== Rows ==

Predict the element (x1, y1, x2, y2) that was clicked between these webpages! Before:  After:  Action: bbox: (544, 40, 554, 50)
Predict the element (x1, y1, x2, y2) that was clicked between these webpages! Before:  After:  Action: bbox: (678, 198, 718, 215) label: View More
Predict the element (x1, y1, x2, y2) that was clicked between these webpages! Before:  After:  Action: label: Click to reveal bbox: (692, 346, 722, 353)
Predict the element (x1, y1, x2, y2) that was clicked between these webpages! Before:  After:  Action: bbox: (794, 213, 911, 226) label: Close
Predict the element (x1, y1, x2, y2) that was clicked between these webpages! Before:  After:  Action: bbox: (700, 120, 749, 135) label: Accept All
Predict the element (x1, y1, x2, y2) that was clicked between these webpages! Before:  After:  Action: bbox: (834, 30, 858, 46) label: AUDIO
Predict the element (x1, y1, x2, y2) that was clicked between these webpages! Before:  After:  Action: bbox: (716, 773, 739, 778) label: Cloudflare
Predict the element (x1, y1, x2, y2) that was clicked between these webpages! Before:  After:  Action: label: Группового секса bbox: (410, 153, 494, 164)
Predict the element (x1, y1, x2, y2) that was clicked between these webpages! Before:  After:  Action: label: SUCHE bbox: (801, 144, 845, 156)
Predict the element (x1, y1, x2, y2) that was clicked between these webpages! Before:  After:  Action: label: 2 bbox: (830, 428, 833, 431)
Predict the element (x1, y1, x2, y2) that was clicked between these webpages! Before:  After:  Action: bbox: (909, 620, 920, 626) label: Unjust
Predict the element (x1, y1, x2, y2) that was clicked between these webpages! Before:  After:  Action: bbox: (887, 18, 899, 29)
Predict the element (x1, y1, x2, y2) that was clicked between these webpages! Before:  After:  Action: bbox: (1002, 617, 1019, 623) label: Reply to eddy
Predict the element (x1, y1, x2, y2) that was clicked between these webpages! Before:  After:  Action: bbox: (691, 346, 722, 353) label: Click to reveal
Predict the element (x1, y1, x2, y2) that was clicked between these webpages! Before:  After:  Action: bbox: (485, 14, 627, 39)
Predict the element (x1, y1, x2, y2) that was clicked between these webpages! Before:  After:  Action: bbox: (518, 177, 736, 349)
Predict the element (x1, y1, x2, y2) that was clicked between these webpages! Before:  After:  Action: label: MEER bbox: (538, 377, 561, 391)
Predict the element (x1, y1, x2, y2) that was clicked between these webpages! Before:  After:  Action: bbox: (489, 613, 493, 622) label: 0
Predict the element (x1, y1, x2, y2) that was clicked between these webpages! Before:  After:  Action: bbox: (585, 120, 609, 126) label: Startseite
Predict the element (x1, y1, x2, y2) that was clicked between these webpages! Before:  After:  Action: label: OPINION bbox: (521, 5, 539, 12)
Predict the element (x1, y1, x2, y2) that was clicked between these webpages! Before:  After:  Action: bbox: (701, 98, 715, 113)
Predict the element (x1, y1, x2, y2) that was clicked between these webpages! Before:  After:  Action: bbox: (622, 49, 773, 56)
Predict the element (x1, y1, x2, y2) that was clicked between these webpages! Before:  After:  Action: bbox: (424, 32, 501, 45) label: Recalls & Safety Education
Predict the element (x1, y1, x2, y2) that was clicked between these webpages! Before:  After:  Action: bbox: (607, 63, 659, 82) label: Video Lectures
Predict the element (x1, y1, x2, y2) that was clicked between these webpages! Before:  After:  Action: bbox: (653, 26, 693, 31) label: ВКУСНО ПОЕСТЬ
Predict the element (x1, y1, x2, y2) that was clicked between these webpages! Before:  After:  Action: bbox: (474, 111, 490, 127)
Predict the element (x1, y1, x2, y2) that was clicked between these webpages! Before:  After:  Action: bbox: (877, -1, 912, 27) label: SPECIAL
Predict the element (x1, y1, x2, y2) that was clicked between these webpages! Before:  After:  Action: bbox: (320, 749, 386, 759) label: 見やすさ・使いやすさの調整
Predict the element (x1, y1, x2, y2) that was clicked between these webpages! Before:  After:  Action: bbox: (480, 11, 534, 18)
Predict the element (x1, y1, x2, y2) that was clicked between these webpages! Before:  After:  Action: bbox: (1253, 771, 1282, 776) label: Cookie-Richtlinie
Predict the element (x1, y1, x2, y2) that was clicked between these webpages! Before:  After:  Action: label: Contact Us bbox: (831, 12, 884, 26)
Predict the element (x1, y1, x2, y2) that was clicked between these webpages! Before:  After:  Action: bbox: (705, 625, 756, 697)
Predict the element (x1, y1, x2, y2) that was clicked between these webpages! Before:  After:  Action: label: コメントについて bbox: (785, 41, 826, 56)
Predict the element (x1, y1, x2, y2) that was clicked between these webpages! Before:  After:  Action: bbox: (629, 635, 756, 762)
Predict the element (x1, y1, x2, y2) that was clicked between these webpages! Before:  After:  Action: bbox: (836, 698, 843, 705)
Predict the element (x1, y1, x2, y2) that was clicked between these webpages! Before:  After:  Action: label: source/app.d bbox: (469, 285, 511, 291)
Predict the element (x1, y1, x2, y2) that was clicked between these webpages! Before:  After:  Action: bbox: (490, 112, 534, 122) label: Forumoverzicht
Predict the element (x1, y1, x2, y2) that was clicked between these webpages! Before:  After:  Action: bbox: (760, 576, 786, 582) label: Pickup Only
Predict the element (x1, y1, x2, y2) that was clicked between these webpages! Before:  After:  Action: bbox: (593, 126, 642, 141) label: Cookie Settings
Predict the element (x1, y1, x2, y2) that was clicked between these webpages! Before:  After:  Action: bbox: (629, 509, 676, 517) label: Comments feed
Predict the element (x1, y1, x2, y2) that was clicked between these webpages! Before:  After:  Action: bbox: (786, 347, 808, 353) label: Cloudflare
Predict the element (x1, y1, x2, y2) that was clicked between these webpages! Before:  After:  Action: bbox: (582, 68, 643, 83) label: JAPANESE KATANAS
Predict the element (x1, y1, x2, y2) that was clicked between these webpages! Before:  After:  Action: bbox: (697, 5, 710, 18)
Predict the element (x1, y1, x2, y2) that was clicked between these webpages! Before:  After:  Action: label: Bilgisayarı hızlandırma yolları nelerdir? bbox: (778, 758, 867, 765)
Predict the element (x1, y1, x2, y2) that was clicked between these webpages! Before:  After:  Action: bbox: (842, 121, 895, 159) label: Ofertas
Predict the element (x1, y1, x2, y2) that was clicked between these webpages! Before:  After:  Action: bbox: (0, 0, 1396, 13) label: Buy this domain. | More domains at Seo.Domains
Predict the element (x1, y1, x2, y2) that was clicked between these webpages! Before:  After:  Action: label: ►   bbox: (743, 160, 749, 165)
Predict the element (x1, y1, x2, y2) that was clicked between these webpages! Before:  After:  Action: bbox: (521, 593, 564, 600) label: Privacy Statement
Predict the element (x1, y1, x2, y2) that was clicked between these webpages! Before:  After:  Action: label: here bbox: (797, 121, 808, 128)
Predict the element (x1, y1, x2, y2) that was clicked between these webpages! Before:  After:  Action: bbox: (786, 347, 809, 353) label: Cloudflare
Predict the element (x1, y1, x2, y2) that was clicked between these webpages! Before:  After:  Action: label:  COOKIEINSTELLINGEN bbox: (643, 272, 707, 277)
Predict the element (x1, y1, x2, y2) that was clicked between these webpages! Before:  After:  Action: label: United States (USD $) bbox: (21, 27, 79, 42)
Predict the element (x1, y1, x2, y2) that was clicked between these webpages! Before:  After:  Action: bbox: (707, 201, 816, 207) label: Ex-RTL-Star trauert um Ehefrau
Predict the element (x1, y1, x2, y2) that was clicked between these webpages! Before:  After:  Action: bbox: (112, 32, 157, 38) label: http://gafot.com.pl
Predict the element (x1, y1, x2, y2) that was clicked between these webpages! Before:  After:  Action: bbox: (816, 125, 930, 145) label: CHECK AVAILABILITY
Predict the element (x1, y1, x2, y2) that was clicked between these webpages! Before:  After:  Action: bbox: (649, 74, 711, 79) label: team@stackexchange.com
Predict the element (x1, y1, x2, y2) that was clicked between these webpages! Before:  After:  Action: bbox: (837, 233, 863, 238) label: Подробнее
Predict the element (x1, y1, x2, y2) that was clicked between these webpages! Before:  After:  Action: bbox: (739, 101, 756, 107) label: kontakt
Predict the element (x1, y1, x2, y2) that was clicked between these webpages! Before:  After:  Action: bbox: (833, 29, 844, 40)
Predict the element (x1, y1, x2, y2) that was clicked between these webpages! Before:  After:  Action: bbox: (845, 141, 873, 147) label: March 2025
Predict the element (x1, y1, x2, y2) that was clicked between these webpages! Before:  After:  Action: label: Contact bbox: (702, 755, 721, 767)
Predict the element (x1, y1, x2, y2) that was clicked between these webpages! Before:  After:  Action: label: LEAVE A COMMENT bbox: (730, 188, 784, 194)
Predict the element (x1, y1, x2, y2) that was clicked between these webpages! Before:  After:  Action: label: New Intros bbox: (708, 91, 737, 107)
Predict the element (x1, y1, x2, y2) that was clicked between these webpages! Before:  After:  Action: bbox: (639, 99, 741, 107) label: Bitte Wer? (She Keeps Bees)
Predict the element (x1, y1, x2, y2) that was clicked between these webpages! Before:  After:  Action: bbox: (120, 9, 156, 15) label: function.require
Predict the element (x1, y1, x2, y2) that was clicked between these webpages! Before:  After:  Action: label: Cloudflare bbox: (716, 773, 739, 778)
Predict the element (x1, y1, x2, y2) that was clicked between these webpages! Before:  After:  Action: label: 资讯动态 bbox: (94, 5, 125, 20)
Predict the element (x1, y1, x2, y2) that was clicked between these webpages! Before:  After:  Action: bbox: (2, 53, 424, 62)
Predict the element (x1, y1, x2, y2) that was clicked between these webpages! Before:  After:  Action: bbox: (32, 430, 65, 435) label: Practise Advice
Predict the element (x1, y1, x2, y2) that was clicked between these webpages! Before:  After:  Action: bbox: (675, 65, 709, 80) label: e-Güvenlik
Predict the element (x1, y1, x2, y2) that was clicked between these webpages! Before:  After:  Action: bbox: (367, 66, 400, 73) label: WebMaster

===

» **Stated problem**:
Pick out each line of the entries above that contains the string "Contact" and copy those lines in full. Case counts.

» **Final result**:
Predict the element (x1, y1, x2, y2) that was clicked between these webpages! Before:  After:  Action: label: Contact Us bbox: (831, 12, 884, 26)
Predict the element (x1, y1, x2, y2) that was clicked between these webpages! Before:  After:  Action: label: Contact bbox: (702, 755, 721, 767)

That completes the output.